### Work to do:
1 - How many lines of the records contain the word "Task"? Reply with the number only.
2 - Extend the passage on how Michelangelo carved his figures, starting right after its final sentence.

— START Text extract —

Michelangelo’s friend and biographer, Giorgio Vasari, himself a professional artist, tells how the master carved his figures.
He says Michelangelo laid his model into a little box like a coffin. He filled the box with water until the figure was submerged. Then he slowly let the water run out of the box or dipped some out. The first parts of the figure to emerge from the water like islands were the parts Michelangelo had to cut out first on his stone block. Of a face, for example, he would first do the nose, then the chin, then the lips, the brows, the eye-lids, and so on.
Now this is a fine way to illustrate the carving of a figure but as a working technique it has real drawbacks. Was it really Michelangelo’s working procedure or only a practical example—an illustration for Vasari´s general reader—of how a statue is cut out of the stone? What’s wrong with it?

— END Text extract —
— START Data provided —

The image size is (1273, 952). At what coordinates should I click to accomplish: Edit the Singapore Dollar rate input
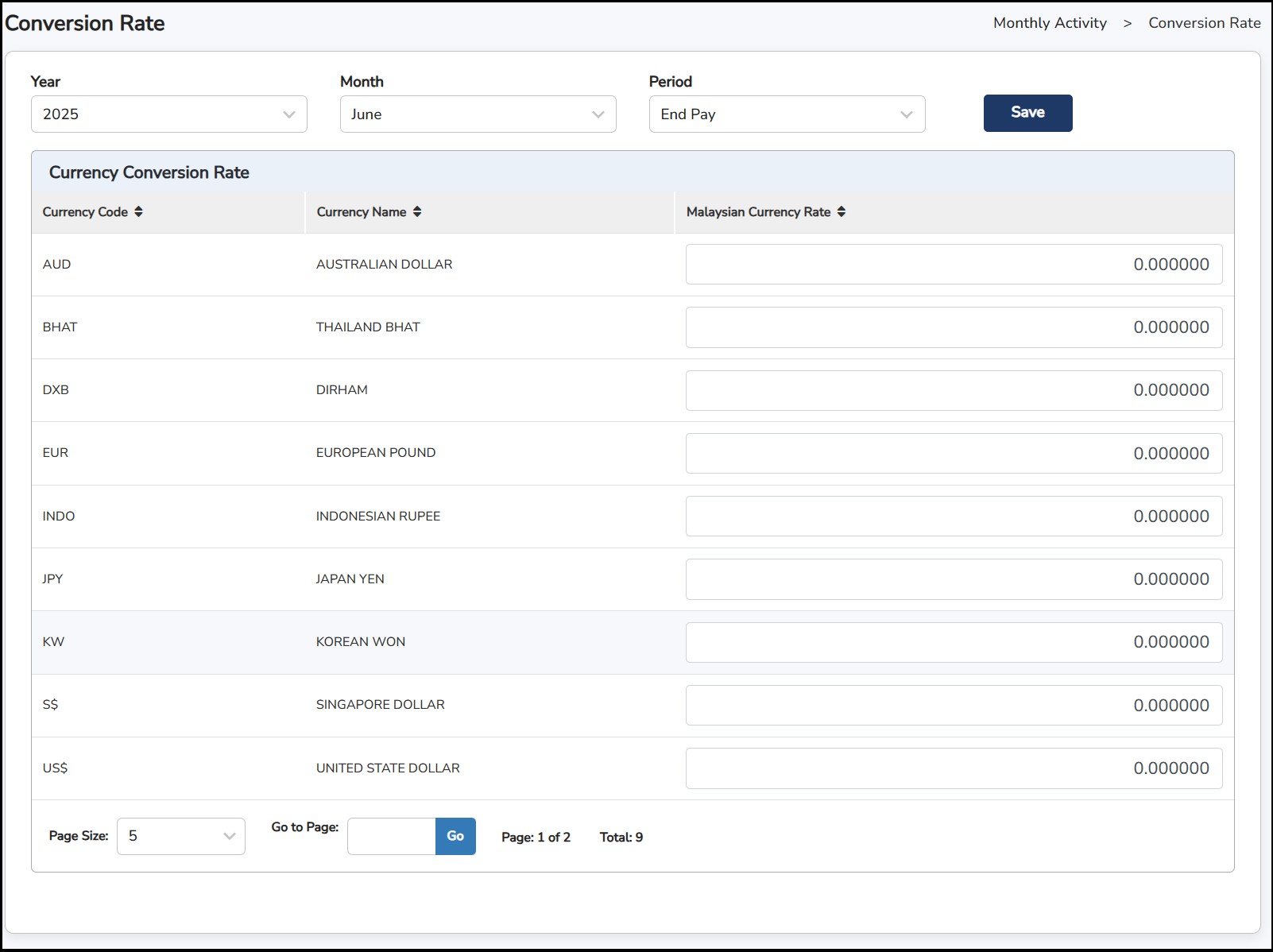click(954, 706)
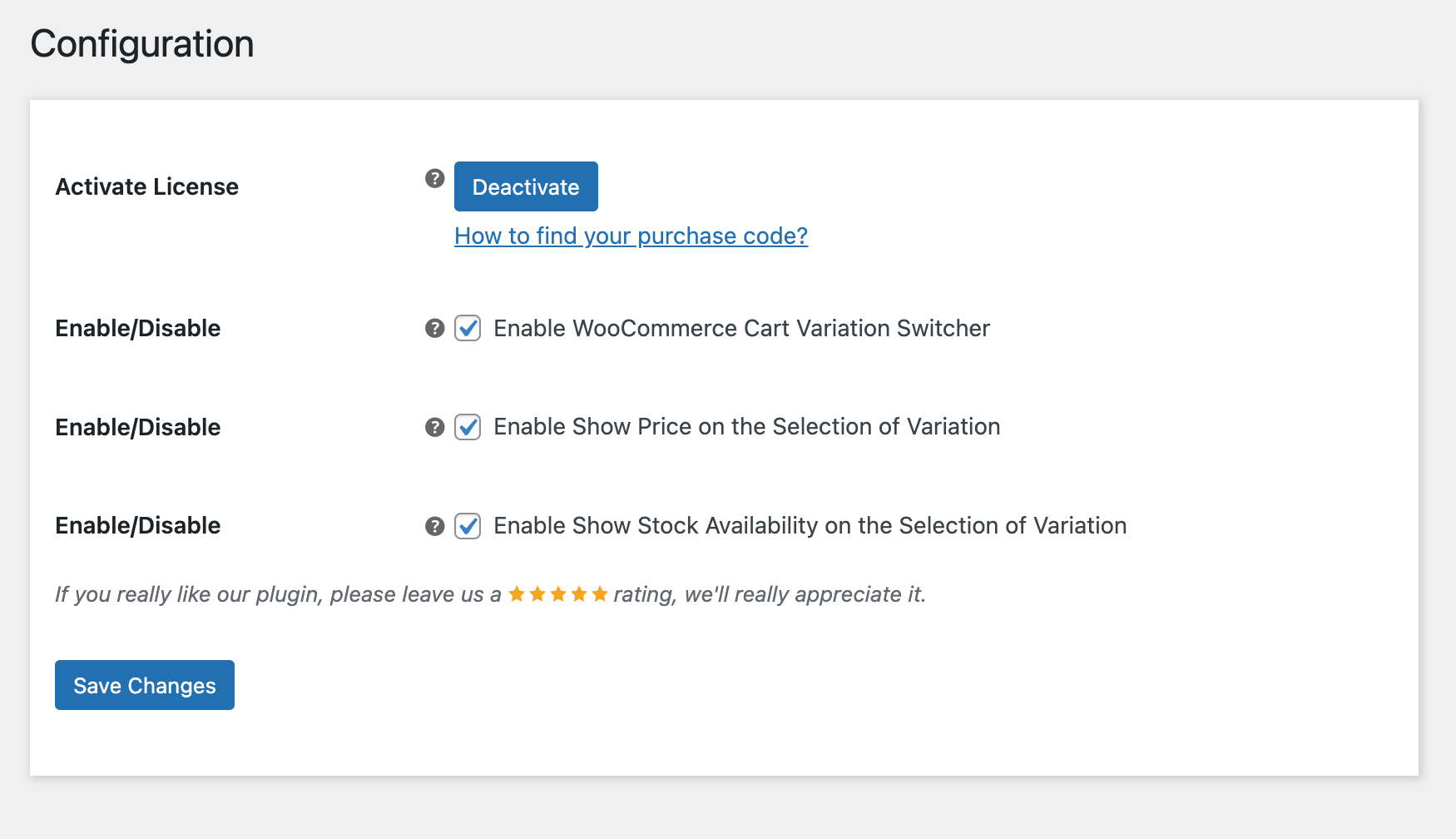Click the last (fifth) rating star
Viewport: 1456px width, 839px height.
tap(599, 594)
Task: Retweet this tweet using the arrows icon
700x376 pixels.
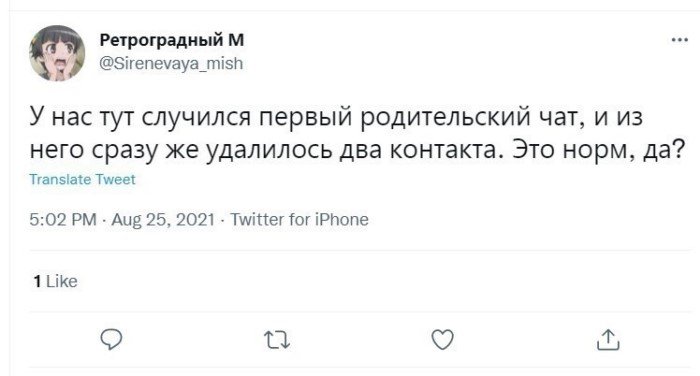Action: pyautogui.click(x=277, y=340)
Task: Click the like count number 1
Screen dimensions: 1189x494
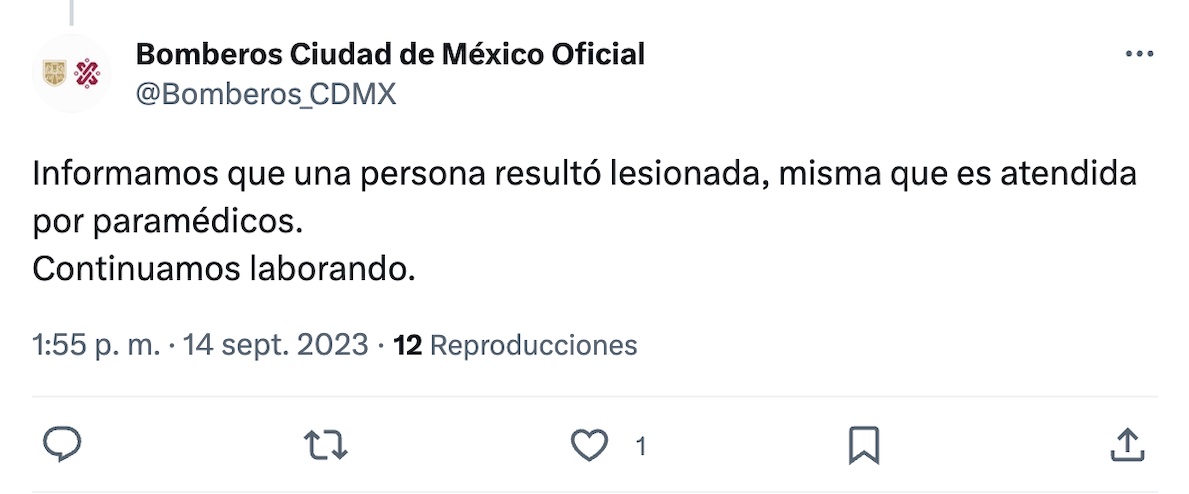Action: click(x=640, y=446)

— END Data provided —
— START Data provided —

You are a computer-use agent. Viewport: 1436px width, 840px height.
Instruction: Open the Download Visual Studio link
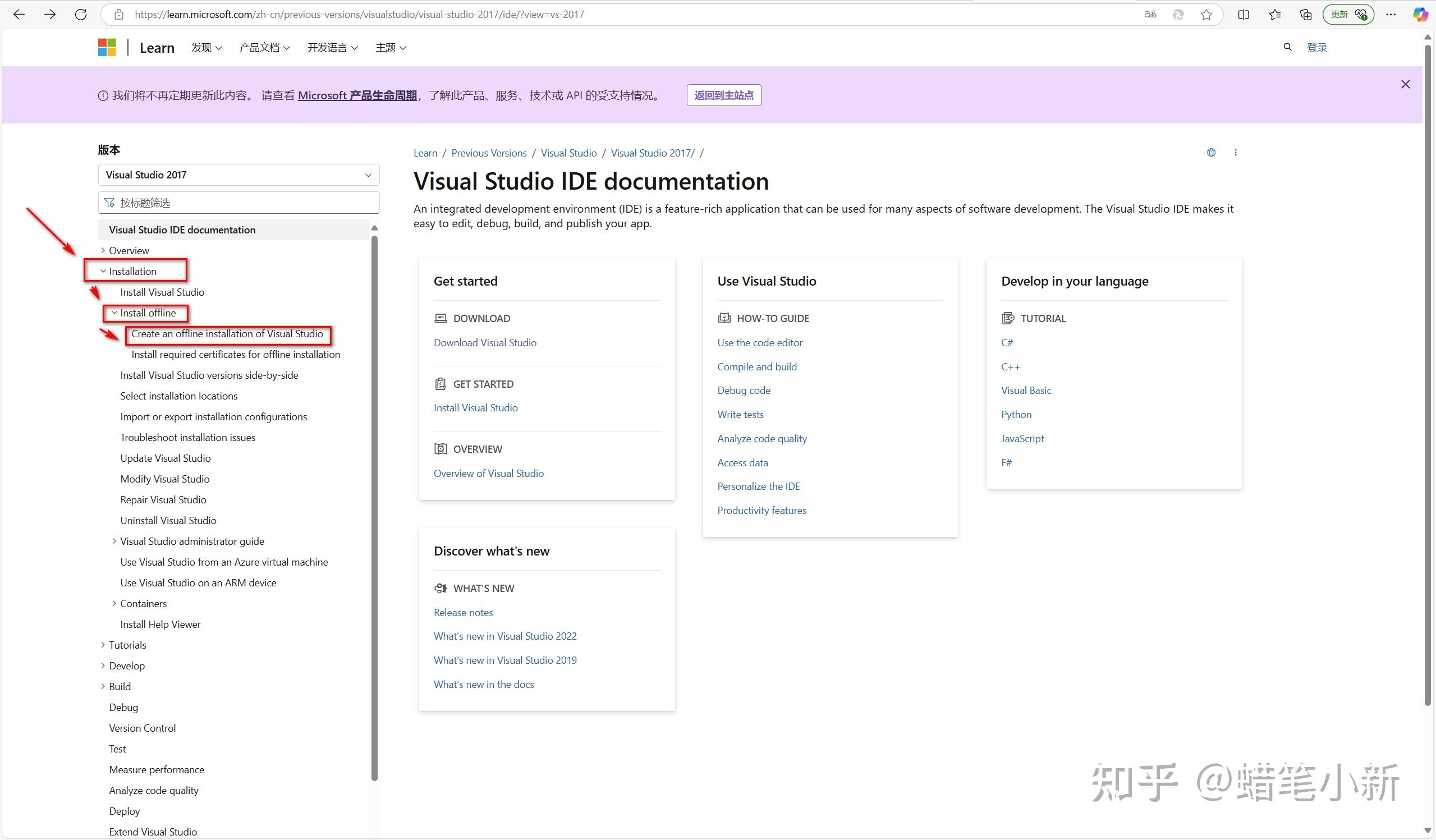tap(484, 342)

— END Data provided —

### Exercise results:
1 - 2

2 -
One, the actual measuring of the depth of each figure as it comes out of the water seems very complicated and inexact. You could color the water to make a greater contrast with the figure but the water-line might not always be easy to determine where the prominences are vaguer, such as the gentle hills of a torso. Water surface tension would also cause you trouble. The water would cling to the sides of the emerging bulge and register higher up than it should.
Another drawback would be the model. To make accurate measurements you would have to use a finished or far-along model. Even if it were substantially smaller than your projected marble statue, its modelling would take a long time and this would mean that the actual creation goes on not in the marble but in the clay.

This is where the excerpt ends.